Selection ->
** Start **

Do you need a $199 mechanical keyboard? Probably not. But should you buy a $199 keyboard? If you’re looking to upgrade your typing experience, the Das Keyboard 6 Professional should be on your radar—as long as you care more about nailing the basics than a laundry list of features.
That is to say: the 6 Pro is more classy than flashy. I mean that quite literally considering the lack of RGB lighting, but the keyboard also lacks wireless connectivity, macros, emoji buttons, or much in the way of differentiating features. A couple of USB-C ports and an instant sleep button are Das Keyboard’s most daring additions.
Still, as far as this reviewer is concerned, the 6 Pro’s spartan approach is a good thing. There are plenty more extravagant keyboards on the market—including from Das Keyboard itself—so it’s refreshing to see a product that chooses instead to hone in on the essentials.
An Understated Design
- Dimensions: 17.5 x 5.31 x 1.17in (444.5 x 135.5 x 29.8mm)
- Weight: 2.89lb (1.31kg)
- Key switch type: Cherry MX Brown (tested), Cherry MX Blue
- Available layouts: 104 US, 105 UK, 105 DE, 105 NO
- Keycaps: Double shot ABS
I’ll admit that the Das Keyboard 6 Pro didn’t initially catch my eye. Sure, I appreciated that the keyboard wasn’t as loud as the myriad gaming keyboards out there, but the protruding section around the volume knob meant it also wasn’t quite as minimalist as I’d like. Once I actually received the keyboard, however, its build quality and attention helped it stand out.
For one, the keyboard feels hefty at 2.9lb (1.31kg) thanks to its aluminum top plate. The tilting mechanism is unusually sturdy, with a pair of brass screw-on feet instead of the usual little plastic kickstands. Meanwhile, the Cherry MX Brown key switches on my review unit are known for their durability, and solid feedback (more on this later).
The keyboard’s lighting gives it an edge over some competition as well. Cheap mechanical keyboards—even those with good switches—often have uneven lighting due to cheap keycaps. No such issue here; the double shot keys allow the white LED lighting to shine uniformly through the translucent keycap fonts.
In case you’re wondering why one wouldn’t just buy an RGB keyboard and set the backlight color to white: it’s been my experience that doing so rarely leads to the uniform illumination of pure white LEDs. Often times individual keys will have a slight hue shift, and they may drift further away from each other over time. Besides, it eliminates the risk of being in a meeting and accidentally activating an RGB keyboard’s rave mode (yes, this has happened to me).
I have just 2 gripes about the 6 Pro’s design.
First: the USB-C cable is not detachable. The cable is thicker than most, so I don’t expect it to get damaged easily, but I see no good reason why we’re dealing with fixed cables in 2022. And durability aside, some people might just want to use a different cable for aesthetics or cable management. It can be annoying to wrangle a 6.6ft (2m) cable if you primarily intend to connect the keyboard to a laptop, for instance.
My second gripe is the keyboard is only offered in a full 104-key size. I virtually never use the NumPad, so I’d rather drop it for a tenkeyless (TKL) design that saves substantial desk real estate. It’s also worth noting the keyboard does not come with a palm rest, although that’s not something I personally care about.

** End **

Requests ->
1) In the keyboard review, what does the tilting mechanism use instead of the usual little plastic kickstands?
2) Echo the part of the keyboard review starting at "That is to say: the" and ending at "135.5 x 29.8mm)".
The lines that come after the keyboard review have no connection to it.

Data lines ->
** Start **

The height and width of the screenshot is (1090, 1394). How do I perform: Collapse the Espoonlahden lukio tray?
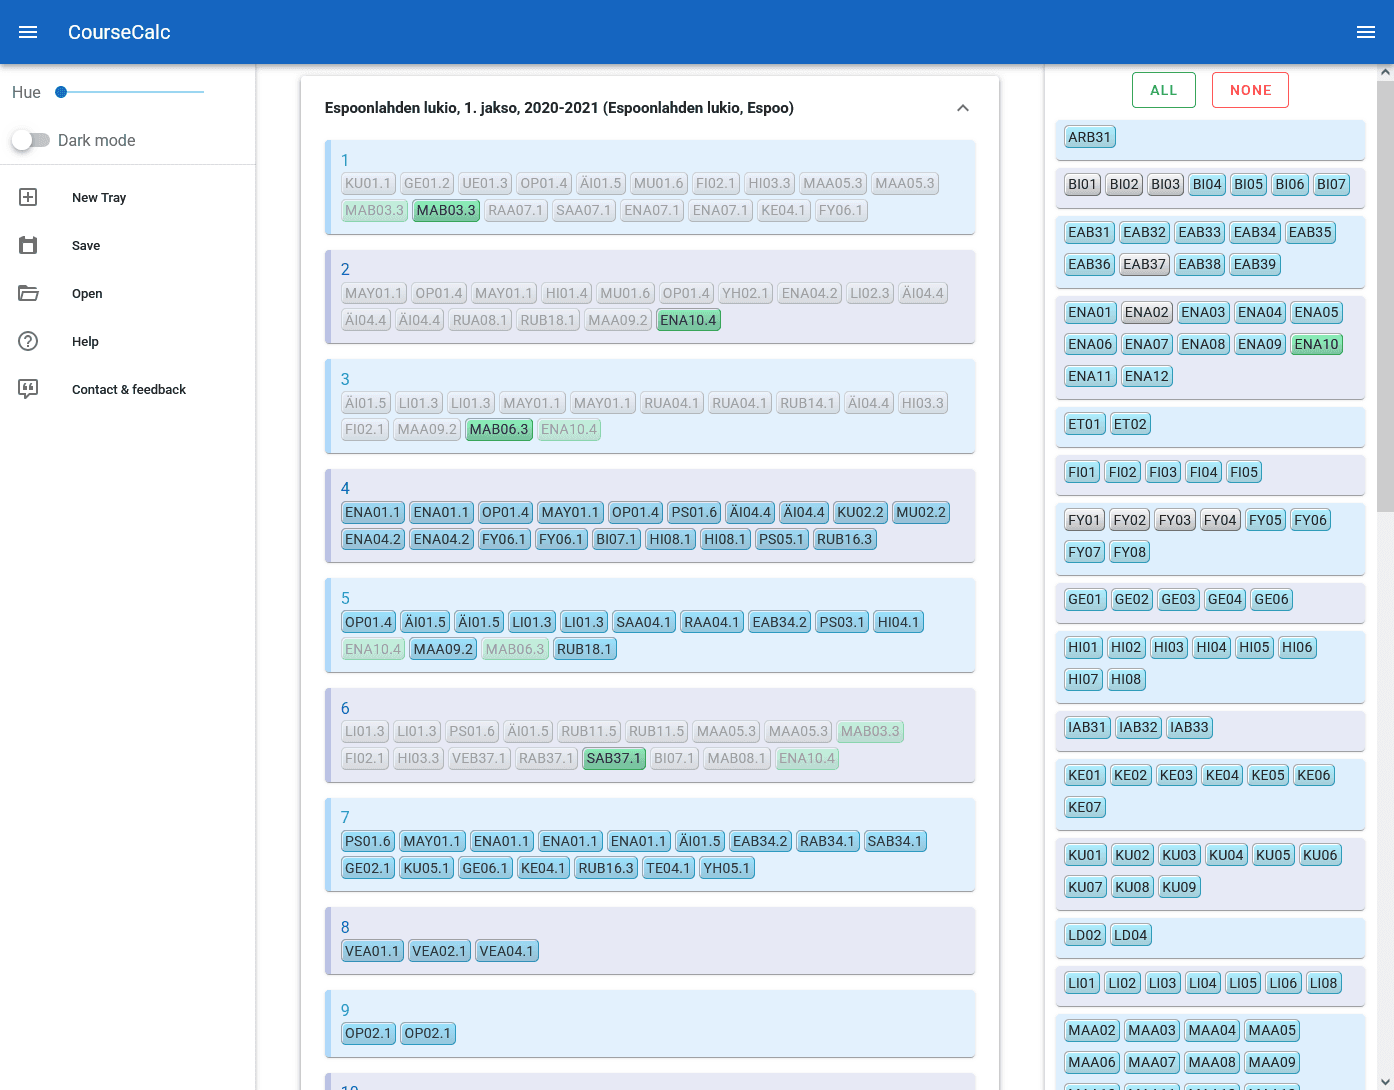pyautogui.click(x=963, y=107)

** End **

Solutions for each task ->
1) It uses a pair of brass screw-on feet.

2)
That is to say: the 6 Pro is more classy than flashy. I mean that quite literally considering the lack of RGB lighting, but the keyboard also lacks wireless connectivity, macros, emoji buttons, or much in the way of differentiating features. A couple of USB-C ports and an instant sleep button are Das Keyboard’s most daring additions.
Still, as far as this reviewer is concerned, the 6 Pro’s spartan approach is a good thing. There are plenty more extravagant keyboards on the market—including from Das Keyboard itself—so it’s refreshing to see a product that chooses instead to hone in on the essentials.
An Understated Design
- Dimensions: 17.5 x 5.31 x 1.17in (444.5 x 135.5 x 29.8mm)